* Required action:
What lines below contain the word "Collapse"? Please pull each one out.

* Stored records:
────

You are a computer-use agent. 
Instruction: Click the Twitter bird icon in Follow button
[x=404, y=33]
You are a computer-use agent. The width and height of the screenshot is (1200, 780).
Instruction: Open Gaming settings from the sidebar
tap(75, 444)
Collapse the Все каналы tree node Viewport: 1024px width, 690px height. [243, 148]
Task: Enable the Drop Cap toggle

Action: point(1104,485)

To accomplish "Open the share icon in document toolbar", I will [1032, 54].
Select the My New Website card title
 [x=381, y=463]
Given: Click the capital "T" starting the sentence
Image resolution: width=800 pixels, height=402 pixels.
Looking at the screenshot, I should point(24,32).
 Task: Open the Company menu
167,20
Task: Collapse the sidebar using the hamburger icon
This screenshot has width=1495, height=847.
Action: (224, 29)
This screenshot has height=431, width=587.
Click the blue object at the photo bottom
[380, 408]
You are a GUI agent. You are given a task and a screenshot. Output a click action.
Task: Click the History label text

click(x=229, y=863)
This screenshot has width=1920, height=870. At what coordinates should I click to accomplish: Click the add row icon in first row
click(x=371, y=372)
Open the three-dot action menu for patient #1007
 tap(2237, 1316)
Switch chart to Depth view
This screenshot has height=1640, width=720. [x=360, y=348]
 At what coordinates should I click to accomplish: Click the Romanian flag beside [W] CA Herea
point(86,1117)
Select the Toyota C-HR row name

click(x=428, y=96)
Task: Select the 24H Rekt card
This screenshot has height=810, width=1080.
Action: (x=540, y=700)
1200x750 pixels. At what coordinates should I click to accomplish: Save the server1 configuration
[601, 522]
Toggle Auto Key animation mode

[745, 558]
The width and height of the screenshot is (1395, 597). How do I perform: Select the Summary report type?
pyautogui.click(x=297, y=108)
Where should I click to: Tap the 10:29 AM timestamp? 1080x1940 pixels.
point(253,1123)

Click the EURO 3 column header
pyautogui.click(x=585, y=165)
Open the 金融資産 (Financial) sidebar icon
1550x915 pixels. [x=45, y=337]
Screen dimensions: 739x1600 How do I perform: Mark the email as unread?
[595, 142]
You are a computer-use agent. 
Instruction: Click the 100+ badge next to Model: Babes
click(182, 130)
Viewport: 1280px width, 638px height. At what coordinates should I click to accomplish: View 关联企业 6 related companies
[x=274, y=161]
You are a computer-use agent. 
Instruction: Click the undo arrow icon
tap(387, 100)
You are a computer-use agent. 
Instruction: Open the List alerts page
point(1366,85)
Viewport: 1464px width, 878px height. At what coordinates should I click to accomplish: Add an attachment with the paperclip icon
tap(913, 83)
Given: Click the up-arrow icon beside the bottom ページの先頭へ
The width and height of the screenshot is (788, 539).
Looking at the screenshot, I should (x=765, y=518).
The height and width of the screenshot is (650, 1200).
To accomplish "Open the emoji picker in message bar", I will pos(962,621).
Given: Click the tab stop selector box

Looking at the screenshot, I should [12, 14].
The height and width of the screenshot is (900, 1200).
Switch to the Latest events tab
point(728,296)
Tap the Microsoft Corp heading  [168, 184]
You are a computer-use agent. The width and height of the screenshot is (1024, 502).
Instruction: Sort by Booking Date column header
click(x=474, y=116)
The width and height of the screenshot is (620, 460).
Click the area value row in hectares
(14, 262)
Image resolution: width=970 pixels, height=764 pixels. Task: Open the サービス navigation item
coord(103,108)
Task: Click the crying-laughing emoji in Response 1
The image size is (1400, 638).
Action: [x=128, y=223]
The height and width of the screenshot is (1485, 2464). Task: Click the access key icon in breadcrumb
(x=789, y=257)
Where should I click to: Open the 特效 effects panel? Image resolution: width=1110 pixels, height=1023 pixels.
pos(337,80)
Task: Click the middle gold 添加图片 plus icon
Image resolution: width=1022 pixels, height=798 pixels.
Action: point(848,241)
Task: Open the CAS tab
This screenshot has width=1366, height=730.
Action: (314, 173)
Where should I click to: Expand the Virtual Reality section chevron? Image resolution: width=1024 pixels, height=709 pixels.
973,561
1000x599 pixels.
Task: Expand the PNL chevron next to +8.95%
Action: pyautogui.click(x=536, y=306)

────

* Answer section:
Collapse the Все каналы tree node Viewport: 1024px width, 690px height. [243, 148]
Task: Collapse the sidebar using the hamburger icon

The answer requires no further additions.